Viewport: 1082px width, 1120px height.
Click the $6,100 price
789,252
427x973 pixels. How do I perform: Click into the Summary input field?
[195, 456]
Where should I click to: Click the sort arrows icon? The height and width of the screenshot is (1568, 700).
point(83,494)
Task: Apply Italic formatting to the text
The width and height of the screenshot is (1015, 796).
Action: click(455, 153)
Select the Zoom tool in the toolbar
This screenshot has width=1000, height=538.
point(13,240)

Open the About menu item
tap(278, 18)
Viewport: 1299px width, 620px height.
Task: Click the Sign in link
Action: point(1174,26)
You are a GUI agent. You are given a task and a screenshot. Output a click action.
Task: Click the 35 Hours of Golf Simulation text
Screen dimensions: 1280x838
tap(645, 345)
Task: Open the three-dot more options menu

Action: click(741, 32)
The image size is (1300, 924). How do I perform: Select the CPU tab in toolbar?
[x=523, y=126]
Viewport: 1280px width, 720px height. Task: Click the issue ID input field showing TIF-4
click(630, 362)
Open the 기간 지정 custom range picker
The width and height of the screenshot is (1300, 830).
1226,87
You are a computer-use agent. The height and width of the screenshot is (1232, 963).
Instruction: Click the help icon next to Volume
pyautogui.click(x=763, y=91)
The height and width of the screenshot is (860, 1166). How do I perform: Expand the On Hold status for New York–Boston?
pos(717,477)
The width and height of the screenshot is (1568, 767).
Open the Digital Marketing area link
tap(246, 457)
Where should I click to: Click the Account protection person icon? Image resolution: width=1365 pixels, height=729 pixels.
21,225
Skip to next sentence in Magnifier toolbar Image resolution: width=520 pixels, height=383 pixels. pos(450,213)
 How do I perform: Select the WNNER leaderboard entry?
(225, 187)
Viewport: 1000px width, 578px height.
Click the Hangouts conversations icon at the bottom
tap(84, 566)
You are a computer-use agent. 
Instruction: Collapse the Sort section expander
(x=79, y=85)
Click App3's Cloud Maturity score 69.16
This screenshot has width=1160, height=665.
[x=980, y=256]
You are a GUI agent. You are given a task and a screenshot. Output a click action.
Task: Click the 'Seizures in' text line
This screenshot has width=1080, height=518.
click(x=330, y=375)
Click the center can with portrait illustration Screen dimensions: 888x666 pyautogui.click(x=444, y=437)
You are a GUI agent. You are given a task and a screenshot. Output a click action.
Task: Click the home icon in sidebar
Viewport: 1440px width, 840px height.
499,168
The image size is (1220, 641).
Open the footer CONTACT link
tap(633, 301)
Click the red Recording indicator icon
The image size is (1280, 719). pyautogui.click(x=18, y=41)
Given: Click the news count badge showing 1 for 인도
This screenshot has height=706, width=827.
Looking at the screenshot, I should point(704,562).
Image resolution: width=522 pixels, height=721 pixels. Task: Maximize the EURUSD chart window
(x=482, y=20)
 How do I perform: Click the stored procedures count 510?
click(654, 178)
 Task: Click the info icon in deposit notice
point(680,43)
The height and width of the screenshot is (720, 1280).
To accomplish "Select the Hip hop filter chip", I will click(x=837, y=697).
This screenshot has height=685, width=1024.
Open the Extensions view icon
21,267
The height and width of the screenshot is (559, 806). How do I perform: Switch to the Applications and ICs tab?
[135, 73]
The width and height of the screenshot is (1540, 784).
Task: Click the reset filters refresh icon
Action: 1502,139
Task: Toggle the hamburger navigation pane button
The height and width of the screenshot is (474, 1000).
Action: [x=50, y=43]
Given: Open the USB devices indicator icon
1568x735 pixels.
:::
◆ What this task involves
All that should be written out is the stretch of lines above between the one holding "Given: Click the" and the one holding "The height and width of the screenshot is (720, 1280).", inclusive, exactly as given.

◆ Reply to the exercise
Given: Click the news count badge showing 1 for 인도
This screenshot has height=706, width=827.
Looking at the screenshot, I should point(704,562).
Image resolution: width=522 pixels, height=721 pixels. Task: Maximize the EURUSD chart window
(x=482, y=20)
 How do I perform: Click the stored procedures count 510?
click(654, 178)
 Task: Click the info icon in deposit notice
point(680,43)
The height and width of the screenshot is (720, 1280).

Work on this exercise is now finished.